Posts filed under ‘Body Confidence’

Sadness

Today I’ve had the day off because the teachers have gone on strike for one day. My day started out wonderfully, I took Lucy for an hour long walk early this morning and it was great to see her getting pats from all the small school children that she passed.

lucy

It was great because Lucy’s getting old and doesn’t get out much. She’s deaf and blind and it was good to see her so excited the way she was as a pup to go walking 🙂 The walk did wonders because last night I was started to feel the beginnings of a cold coming on, but I woke up this morning and felt fine! Kristine’s coming over later so we can do some baking and I’m liking the idea of giving these biscuits from Oh She Glows a try. I’ve taken a real interest in vegan cooking lately, not because I plan to become one, just to broaden my food horizons. (I’m LOVING VeganYumYum at the moment, also why I changed my blog theme, I wanted a more bright and open layout. This vegan food site is so fun and bright and welcoming and the food looks absolutely mouth-watering. The photo below is from the site)

vegan 
Anyway, the crux of this post is about a blog post I read this morning on Oh She Glows followed by the Tyra episode I’m currently watching. It makes me so sad to see the body image issues that are still relevant in society even though there has been such a battle against it through things like Operation Beautiful. After reading the blog on Oh She Glows about 9-10 year old girls who were shopping for jeans that will make them look “skinny”, I just felt so broken-hearted that the ridiculous expectations of women in society have reached the impressionable minds of young, pre-pubescent girls. That is setting them up for disaster! Body image is a battle that women should absolutely not have to battle and deal with, just as you think we’re making progress in the world of body image you hear about things like those young girls and it feels as though all the hard work has been in vain.

* What you will do *
• A. List each thing the blog post says about Lucy's age, health or how often she goes out.
• B. In the blog post, why did the writer have the day off?
• C. Reproduce word for word the part of the blog post that begins at the words "Posts filed under" and stops after the words "that she passed.".

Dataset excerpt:
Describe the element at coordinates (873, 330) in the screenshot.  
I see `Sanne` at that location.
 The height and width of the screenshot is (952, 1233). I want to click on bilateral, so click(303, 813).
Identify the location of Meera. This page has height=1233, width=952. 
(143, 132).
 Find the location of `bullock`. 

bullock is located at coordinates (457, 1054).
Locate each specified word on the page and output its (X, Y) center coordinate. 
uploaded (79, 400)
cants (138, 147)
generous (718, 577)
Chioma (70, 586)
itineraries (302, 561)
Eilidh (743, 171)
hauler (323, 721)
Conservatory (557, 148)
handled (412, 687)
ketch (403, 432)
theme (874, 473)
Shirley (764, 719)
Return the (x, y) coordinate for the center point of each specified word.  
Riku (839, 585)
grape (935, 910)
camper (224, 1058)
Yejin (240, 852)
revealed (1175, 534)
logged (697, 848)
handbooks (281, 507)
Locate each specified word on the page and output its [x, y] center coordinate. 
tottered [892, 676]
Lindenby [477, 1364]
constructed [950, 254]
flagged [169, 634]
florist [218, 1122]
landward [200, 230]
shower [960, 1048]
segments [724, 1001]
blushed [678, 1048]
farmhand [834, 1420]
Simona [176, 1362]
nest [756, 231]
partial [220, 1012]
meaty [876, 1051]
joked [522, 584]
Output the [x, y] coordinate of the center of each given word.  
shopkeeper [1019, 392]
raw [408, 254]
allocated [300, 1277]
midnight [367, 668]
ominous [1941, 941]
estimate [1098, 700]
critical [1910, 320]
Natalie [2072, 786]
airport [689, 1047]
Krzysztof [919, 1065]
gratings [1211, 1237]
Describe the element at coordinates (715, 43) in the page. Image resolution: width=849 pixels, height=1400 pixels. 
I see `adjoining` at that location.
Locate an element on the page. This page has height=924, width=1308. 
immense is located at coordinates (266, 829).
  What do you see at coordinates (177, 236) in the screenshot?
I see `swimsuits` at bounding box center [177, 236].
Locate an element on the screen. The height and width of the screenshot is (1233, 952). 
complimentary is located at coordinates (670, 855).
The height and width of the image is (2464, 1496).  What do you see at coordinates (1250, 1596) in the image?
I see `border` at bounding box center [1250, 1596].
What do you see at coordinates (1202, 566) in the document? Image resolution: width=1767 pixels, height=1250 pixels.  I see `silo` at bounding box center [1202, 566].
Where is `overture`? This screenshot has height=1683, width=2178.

* Results for each task *
• A.
- She's getting old.
- She doesn't get out much.
- She's deaf.
- She's blind.

• B. The teachers went on strike for one day.

• C.
Posts filed under ‘Body Confidence’

Sadness

Today I’ve had the day off because the teachers have gone on strike for one day. My day started out wonderfully, I took Lucy for an hour long walk early this morning and it was great to see her getting pats from all the small school children that she passed.